Many are upset that women, such as Miley, still feel the need to parade their bodies in public in order to advance in society whereas most men do not. Well, I put that blame on us as women. Until women stop using their bodies as a commodity in order to advance in society, we will continue to be expected to use our bodies as a commodity to advance in society. 0_o. I don't support, buy, or promote any products by women who consistently use their body as a commodity in order to"get over" in society. I personally feel that these award shows should have a dress code. I don't want to see Miley Cyrus or any other artist come on stage without shirts or their guts and butts hanging out. Again, the product should be the artist's talent, not their bodies. We have shown as a society that we will accept you if you deliver a good product. Just look at Adele and Susan Boyle. We looked past their weight and looks and focused on their voice. When women begin to take a stand on this issue via their pocket books, we will see a change in female performances.

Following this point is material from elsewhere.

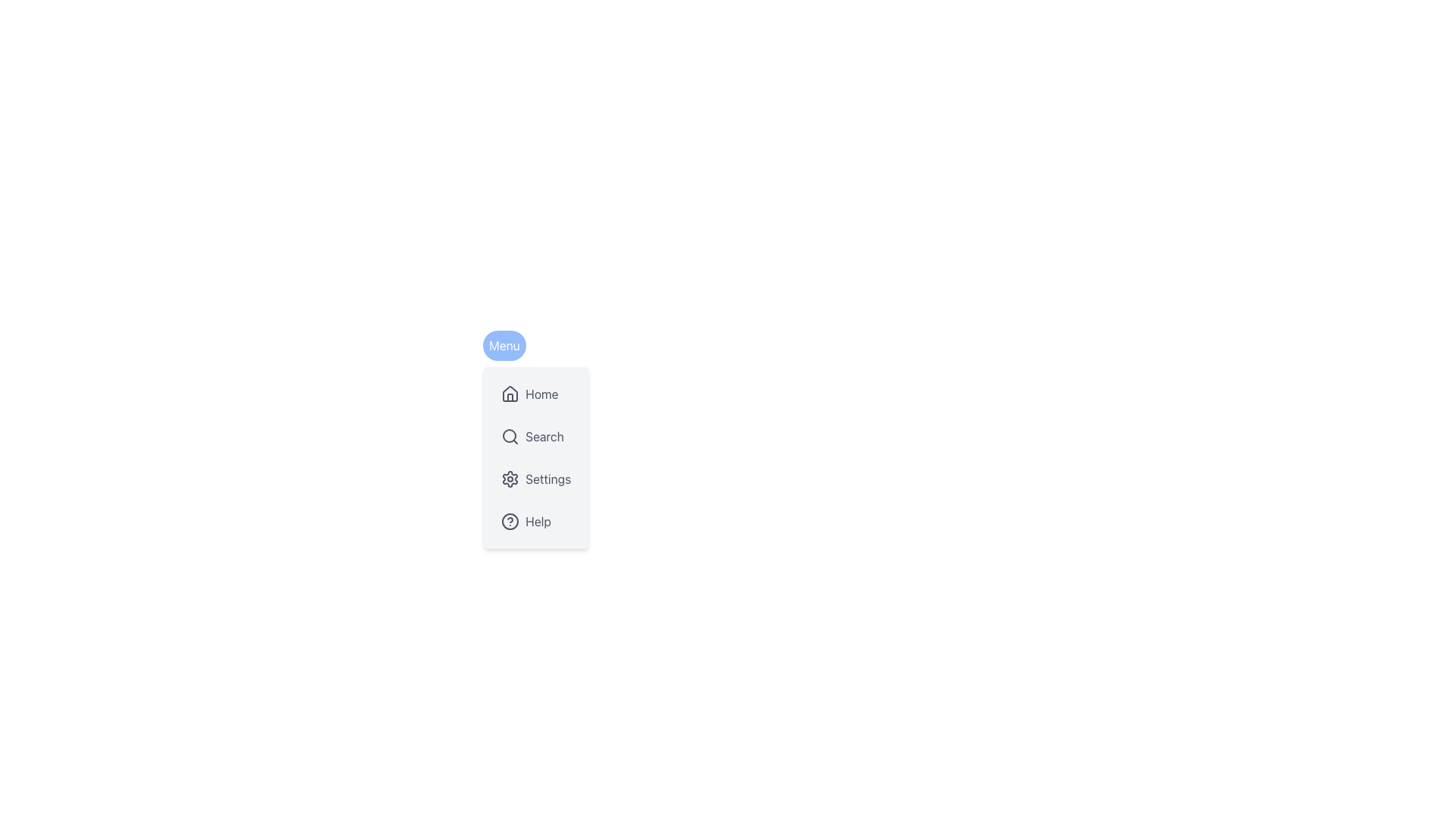 Image resolution: width=1456 pixels, height=819 pixels. I want to click on the 'Help' menu item, which is the fourth item, so click(536, 520).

No black person won a award during the show. All of the winners were white. Do I have a problem with that? Nope. I just want us to take note that all of these artists are famous because they were able to capitalize on an art form that was created by black folks. What I do have a problem with is that the white artists behaved in a manner that reinforced negative stereotypes about blacks. The white rappers spoke black slang, the female artists were hyper sexual, and everything else throughout the show was the personification of all that was supposedly "black". Therefore, the VMA revealed what many non black people think about black people. That is: that we are street talking hyper sexual people who can dance really well. This is another nail in the coffin for black folks. Mind you, this is on the eve of the 50th anniversary of MLK's March On Washington speech. What's so sad about this is the fact that black artists have played a direct role in creating this stereotype about us. When we get our act together on stage, we will create a new stereotype regarding us: one of talent and class, not one of debauchery and lewd behavior.

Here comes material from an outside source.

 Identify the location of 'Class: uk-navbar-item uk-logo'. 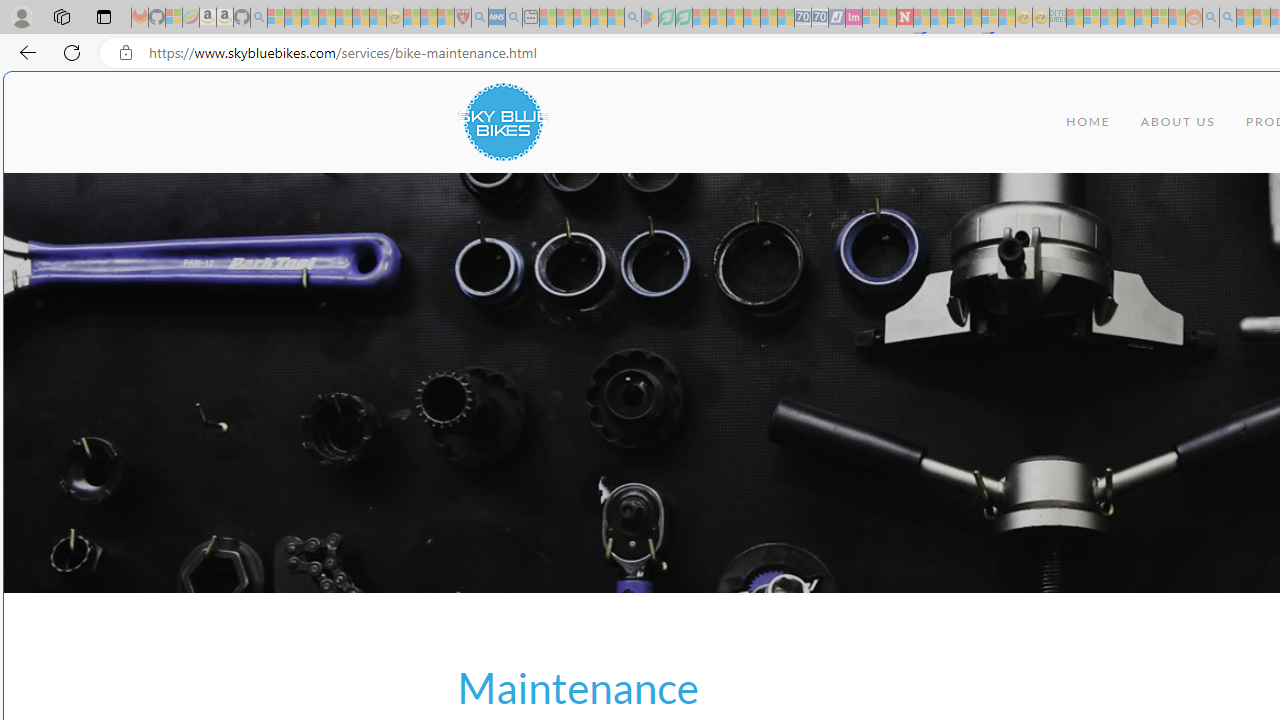
(503, 122).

Miley is running from her "good girl" image that was created during the Hannah Montana series. In her mind, in order to do this, she must be the antithesis of the "good girl" image. Thus, we have the half naked grinding artist that we see today. What she does not understand is that by going to one extreme to another, she will alienate her core base. She is being rejected because she has ditched her "good girl" image, yet she is also being rejected because she has embraced a lewd raunchy image. She needs to aim for something in between. Not too sweet, but not too innocent either. She can do this if she gets the right type of mentorship. All she has to do is humble herself and seek out other former child stars who have successfully navigated her path before. The help is out there, she just has to ask for it.

Bottom Line:

Yes, I was sadden by Miley Cyrus' performance, but I think the biggest issue here is that you have a girl who is having trouble finding her way. We all have been there before. I certainly have. So, lets remember that she is just 20 years old and has time to find a happy medium for her and her fans. Let Miley Cyrus be an example for all children. Growing up isn't easy and we adults should be willing and ready to help young people garner the tools that they need in order to successfully transition from children to adults.

Just my two cents. Take it or leave it.